A friend of mine recently posted a review of book she just read regarding the US bombing of Japan during WWII. This particular book focused on the nukes we dropped on them, and the generally ignored aftermath of that particular action. She was particularly moved by this book as it really highlighted what the after effects of a nuke are on the survivors. This made what had been an intellectual thing into something she could really identify with. This book did NOT go into depth on whether or not dropping the bomb as we did was justified in the long run.

This book probably would not affect me nearly as much as it did her. I spent the cold-war years living in the largest city of my state, and within 5 miles of a major international airport and Air National Guard base. Two guaranteed targets should the evil communists ever launch their nukes. For the nukes aimed at Downtown, we lived in the "dead in a month" radius. However, we were in the "Dead in a few days" radius for the nukes aimed at the airport. This particular Sword of Damocles hung over our heads until the Soviet empire fell.

I was very much aware of the kinds of things that level of radiation can do to a body. So much so, that the half plan our family had was to go out on the front lawn and watch the light show instead of cowering in the basement. A kind of pointless futility that we were screwed no matter which way the bombs fell.

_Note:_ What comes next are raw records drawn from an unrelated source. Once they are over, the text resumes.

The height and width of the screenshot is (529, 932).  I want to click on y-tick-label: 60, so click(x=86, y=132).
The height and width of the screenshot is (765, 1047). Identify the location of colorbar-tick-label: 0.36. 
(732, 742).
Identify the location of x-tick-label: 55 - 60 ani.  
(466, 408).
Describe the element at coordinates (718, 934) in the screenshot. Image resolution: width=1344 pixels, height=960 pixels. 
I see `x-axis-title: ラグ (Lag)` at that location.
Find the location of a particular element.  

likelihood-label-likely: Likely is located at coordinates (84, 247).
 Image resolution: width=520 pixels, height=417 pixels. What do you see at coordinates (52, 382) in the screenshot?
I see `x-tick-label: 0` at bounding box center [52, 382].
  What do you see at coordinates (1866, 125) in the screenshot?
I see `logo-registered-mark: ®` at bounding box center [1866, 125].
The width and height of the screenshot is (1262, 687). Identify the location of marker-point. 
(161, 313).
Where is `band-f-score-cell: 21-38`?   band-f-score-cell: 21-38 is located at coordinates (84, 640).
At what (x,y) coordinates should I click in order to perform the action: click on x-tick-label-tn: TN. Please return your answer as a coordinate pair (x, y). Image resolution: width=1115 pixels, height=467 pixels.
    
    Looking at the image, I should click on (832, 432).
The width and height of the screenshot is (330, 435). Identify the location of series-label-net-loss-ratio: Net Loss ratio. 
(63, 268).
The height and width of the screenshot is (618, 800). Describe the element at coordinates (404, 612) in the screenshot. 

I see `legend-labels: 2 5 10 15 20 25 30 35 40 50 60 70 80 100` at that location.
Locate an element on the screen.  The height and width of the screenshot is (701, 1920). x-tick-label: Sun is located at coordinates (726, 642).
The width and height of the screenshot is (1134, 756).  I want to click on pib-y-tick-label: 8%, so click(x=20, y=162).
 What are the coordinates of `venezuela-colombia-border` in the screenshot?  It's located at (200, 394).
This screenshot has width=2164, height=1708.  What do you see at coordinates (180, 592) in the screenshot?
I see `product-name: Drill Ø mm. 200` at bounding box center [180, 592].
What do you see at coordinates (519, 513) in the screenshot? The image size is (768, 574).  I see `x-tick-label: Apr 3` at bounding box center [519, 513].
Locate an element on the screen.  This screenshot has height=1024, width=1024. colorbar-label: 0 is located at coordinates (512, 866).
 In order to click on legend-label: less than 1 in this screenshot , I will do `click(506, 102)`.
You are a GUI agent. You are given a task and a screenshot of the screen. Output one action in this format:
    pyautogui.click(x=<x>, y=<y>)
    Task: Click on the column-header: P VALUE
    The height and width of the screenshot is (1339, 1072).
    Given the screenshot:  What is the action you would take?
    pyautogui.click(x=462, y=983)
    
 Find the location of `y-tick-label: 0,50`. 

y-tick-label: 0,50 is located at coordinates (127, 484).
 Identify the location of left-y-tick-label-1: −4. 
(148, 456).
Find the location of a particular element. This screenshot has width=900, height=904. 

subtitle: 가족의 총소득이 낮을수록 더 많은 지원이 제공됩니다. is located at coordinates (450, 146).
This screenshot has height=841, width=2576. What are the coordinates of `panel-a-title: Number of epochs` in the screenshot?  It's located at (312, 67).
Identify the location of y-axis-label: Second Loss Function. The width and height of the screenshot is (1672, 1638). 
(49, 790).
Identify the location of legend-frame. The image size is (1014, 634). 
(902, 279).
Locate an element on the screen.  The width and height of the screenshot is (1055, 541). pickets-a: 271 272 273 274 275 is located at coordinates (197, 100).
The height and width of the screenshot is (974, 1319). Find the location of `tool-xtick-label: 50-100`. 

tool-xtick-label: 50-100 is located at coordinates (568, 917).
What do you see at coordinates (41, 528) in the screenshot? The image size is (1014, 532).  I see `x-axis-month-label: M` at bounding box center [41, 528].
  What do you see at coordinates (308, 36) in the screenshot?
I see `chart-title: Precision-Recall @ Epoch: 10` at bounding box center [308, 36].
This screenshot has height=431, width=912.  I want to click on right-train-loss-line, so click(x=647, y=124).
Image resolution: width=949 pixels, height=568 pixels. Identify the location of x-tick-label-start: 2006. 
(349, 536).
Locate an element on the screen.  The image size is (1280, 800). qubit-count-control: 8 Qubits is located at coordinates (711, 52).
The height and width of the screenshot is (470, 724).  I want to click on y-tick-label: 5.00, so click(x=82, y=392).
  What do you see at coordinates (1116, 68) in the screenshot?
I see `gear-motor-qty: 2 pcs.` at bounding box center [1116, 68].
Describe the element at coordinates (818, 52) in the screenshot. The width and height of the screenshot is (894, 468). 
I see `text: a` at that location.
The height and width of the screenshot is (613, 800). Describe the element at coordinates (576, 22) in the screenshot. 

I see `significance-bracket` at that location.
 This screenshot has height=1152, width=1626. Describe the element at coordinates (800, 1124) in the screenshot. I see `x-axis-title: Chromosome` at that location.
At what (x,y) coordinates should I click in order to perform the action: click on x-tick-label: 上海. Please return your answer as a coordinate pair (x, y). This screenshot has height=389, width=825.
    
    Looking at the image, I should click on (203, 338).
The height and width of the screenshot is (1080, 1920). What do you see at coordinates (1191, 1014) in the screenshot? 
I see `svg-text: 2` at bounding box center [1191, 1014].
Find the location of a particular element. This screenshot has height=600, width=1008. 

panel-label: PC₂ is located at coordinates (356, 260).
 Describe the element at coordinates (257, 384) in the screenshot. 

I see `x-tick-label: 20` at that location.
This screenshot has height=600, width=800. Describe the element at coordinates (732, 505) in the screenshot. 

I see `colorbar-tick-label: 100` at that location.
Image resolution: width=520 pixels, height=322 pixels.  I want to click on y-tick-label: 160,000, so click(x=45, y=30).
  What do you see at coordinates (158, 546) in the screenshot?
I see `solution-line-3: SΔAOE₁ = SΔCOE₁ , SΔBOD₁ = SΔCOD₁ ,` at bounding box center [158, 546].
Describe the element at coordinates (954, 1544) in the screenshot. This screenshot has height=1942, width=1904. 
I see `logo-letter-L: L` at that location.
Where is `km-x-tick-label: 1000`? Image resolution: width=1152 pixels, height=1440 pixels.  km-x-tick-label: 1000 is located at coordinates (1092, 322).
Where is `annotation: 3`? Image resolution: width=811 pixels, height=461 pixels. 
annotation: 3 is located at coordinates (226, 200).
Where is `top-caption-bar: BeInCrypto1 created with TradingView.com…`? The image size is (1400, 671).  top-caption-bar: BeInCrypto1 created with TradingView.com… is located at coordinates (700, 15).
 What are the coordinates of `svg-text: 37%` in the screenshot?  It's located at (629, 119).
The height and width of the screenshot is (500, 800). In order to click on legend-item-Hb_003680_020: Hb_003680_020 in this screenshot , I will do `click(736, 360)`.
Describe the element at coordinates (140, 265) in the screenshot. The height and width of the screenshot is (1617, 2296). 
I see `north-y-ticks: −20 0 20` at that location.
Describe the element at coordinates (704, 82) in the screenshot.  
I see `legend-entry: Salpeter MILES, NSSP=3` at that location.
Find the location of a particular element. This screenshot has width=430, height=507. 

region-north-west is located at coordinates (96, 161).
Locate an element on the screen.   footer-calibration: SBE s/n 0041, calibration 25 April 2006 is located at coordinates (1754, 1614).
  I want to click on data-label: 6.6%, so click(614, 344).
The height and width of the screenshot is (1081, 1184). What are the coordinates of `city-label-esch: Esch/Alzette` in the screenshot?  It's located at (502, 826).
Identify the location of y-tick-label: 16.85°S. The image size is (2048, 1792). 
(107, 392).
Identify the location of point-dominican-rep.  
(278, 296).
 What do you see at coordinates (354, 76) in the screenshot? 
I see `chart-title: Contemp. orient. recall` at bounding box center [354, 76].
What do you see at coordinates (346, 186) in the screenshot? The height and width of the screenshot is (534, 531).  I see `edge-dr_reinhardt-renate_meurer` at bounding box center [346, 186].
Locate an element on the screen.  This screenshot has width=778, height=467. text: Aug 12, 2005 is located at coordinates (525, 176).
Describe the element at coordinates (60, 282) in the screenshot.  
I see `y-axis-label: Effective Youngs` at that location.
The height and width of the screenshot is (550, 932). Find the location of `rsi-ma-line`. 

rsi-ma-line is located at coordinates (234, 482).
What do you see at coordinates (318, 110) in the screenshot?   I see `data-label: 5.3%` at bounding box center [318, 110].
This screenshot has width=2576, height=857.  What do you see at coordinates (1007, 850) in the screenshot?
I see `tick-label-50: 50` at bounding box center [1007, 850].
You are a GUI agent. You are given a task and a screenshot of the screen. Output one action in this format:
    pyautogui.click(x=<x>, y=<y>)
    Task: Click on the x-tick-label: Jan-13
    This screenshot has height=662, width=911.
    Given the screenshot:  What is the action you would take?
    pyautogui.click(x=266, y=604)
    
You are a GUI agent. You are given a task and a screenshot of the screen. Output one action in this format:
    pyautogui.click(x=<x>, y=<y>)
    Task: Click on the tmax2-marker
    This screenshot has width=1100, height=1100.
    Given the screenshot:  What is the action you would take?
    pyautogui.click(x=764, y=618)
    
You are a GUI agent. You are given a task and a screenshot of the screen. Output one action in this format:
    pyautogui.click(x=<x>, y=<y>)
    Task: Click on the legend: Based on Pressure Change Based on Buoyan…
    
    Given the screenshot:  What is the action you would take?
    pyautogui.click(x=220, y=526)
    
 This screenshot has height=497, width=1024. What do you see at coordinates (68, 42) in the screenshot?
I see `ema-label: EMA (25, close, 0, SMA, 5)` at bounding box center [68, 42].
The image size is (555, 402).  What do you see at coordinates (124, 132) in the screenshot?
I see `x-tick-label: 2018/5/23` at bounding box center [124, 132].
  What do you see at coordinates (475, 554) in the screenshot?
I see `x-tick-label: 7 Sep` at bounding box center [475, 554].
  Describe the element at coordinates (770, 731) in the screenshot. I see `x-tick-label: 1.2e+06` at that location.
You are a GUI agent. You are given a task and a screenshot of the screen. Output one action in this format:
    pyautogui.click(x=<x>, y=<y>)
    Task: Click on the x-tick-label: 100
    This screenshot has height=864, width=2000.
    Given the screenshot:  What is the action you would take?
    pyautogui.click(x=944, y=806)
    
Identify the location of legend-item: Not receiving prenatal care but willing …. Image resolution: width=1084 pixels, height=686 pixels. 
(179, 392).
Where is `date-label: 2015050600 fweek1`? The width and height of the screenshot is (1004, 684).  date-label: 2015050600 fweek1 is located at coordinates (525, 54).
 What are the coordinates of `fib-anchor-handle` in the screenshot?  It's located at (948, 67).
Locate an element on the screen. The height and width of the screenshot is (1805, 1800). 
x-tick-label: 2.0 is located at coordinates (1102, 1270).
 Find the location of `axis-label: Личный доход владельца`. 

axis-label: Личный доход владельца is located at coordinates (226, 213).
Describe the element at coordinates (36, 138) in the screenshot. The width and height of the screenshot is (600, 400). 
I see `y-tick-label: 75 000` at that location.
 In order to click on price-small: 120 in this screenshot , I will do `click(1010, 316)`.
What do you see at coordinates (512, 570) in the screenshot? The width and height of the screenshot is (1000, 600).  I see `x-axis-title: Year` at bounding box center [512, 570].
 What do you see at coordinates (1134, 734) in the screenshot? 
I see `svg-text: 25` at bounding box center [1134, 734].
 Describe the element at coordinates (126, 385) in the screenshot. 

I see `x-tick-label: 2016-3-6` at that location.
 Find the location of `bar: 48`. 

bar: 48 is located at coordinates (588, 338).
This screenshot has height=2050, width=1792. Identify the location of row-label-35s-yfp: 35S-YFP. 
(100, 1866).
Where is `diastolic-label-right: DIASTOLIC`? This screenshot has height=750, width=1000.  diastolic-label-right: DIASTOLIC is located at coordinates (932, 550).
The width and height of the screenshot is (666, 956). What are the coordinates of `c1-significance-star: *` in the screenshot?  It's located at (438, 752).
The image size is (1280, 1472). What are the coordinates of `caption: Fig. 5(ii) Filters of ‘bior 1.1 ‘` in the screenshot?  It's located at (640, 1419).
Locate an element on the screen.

Now that I work at a larger higher educational institution sited on a coast, my targeting priority has diminished somewhat. What lands here probably won't be as big as what would land on the old homestead, but we'd get almost no notice. Should IT happen while I was at home, the intervening earth would protect us from the radiation flash, but fallout and fire would do quite a bit of damage. Call it, dead of leukemia in 10 years.

And people wonder why we cheered so much when the cold war ended.